Dataset entries

________

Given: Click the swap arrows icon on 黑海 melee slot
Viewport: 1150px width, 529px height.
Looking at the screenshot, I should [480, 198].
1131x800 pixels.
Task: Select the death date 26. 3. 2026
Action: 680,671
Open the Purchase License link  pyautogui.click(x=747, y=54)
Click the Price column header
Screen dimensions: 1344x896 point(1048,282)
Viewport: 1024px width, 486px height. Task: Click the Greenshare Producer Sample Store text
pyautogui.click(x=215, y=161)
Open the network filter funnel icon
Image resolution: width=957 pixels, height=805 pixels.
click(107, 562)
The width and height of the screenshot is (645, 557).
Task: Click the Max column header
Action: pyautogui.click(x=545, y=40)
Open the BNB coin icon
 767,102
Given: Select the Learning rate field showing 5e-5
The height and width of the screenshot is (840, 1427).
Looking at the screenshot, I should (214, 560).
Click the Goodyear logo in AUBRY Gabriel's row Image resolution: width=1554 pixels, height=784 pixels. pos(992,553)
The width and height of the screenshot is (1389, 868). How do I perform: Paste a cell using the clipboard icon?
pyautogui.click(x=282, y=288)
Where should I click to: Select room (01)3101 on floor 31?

________

(WHAT YOU SHOULD DO): Only the lines from the one that contains "The width and height of the screenshot is (1389, 868)." to the end of the data should be output, exactly as they appear.

(RESULT BELOW):
The width and height of the screenshot is (1389, 868). How do I perform: Paste a cell using the clipboard icon?
pyautogui.click(x=282, y=288)
Where should I click to: Select room (01)3101 on floor 31?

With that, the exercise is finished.